World record running times vs. distance

Posted on November 15, 2011 9:18 AM by Andrew

Julyan Arbel plots world record running times vs. distance (on the log-log scale):

The line has a slope of 1.1. I think it would be clearer to plot speed vs. distance—then you’d get a slope of -0.1, and the numbers would be more directly interpretable.

Indeed, this paper by Sandra Savaglio and Vincenzo Carbone (referred to in the comments on Julyan’s blog) plots speed vs. time. Graphing by speed gives more resolution:

The upper-left graph in the grid corresponds to the human running records plotted by Arbel. It’s funny that Arbel sees only one line whereas Savaglio and Carbone see two—but if you remove the 100m record at one end and the 100km at the other end, you can see two lines in Arbel’s graph as well. The bottom two graphs show swimming records. Knut would probably have something to say about all this.

21 thoughts on “World record running times vs. distance”

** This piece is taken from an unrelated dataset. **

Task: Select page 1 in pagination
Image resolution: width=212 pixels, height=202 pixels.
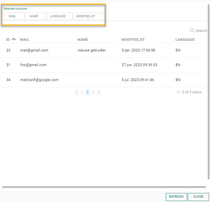Action: click(88, 92)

Brent Buckner on November 15, 2011 10:35 AM at 10:35 am said:

I think most folks who participate in or observe endurance events are used to thinking in terms of times and distances, so would like the existing plot more than they would like speed versus distance.
(e.g. I know my best half-marathon and marathon times but couldn’t tell you the corresponding paces off the top of my head; similarly for world records).
Jon Peltier on November 15, 2011 10:38 AM at 10:38 am said:

This is exactly analogous to metal fatigue, where lifetime is related to cyclic stress (force) or strain (displacement) through a power law relationship. Other failure mechanisms follow similar, if less-well-defined relationships.
Jim on November 15, 2011 11:54 AM at 11:54 am said:

I’m missing what’s new here? Isn’t this well studied in exercise physiology? I am out of my area of expertise, but I won’t let that stop me.

Instead of running why not use cycling where the energy expenditure (and therefore the physiological stress) is routinely and precisey measured with power meters? Then the relation could get even better resolution. Do a regression of power vs. time and work backwards to derive the aerobic beta of Savaglio and Carbone from Monod and Scherrer’s critical power model: http://www.tandfonline.com/doi/abs/10.1080/00140136508930810. See it in personal records rather than world records.

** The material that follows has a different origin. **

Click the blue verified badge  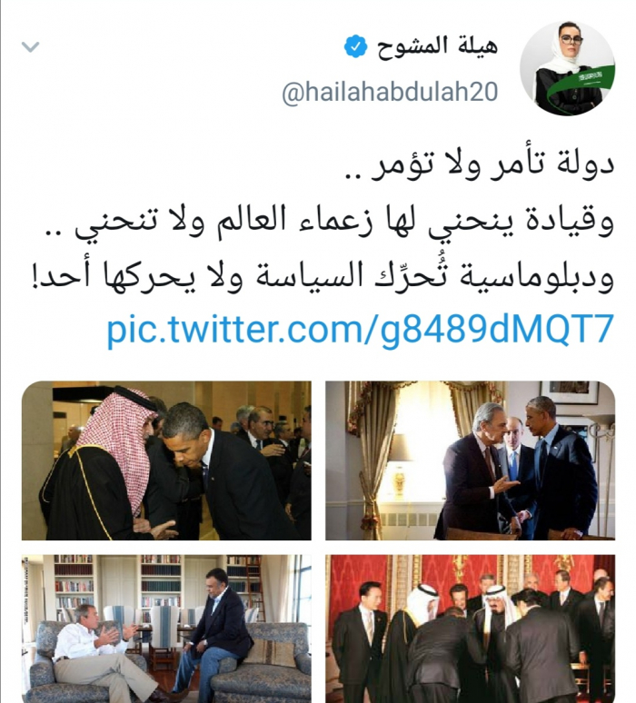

In bike racing we calculate our training zones from “functional threshold power” which is roughly the same as critical power. You can even find online calculators: http://www.cyclingpowermodels.com/MonodCriticalPower.aspx
- Andrew on November 15, 2011 12:00 PM at 12:00 pm said:
  
  Jim:
  
  I never claimed this was new. I just like the graphs. It was new to me, and I thought it might interest others, hence the blog post.
  - Jim on November 15, 2011 1:29 PM at 1:29 pm said:
    
    I assumed (incorrectly?) it was presented by Nature as new research.
Jennie Dusheck on November 15, 2011 12:08 PM at 12:08 pm said:

I like the speed v. time better as well. It appears to show that people can sprint for about 100 seconds.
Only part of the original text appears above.